À la suite du vote unanime de mardi, Régis Labeaume tend maintenant la main pour travailler de concert avec les deux élus de Québec 21 et promouvoir le projet d’une seule voix.

Québec 21 ne peut plus s’opposer au tramway, juge Labeaume

Régis Labeaume estime que Québec 21 n’a plus la légitimité de parler contre le tramway ni de demander un référendum après avoir voté pour le projet au conseil municipal, mardi.

Lors de ce vote, Québec 21, qui attaque le projet depuis son annonce il y a trois semaines, n’a pas demandé le vote pour signifier son désaccord. En fin de séance, le chef de la formation, Jean-François Gosselin, a indiqué que ça ne change rien à ce qu’il pense du projet. «Notre stratégie est de poser des questions. Forcer un vote et ne pas le gagner...» était selon lui inutile, précisant que ce n’était qu’une «technicalité». 

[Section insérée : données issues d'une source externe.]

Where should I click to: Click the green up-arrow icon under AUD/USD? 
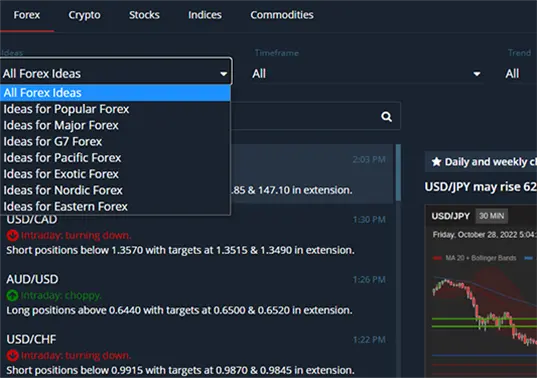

«Ce qu’on vote au conseil de ville, c’est l’aboutissement légal des opinions politiques de tous. Ce sont les gestes les plus importants que posent les élus», a réagi le maire mercredi, en marge d’un point de presse, «remerciant» d’un ton ironique l’opposition officielle pour son appui.

«Tu ne peux pas voter au conseil en faveur du projet et après ça, demander un référendum. Ils ont voté en faveur. S’ils voulaient s’opposer, ils devaient le faire (mardi)», a-t-il insisté.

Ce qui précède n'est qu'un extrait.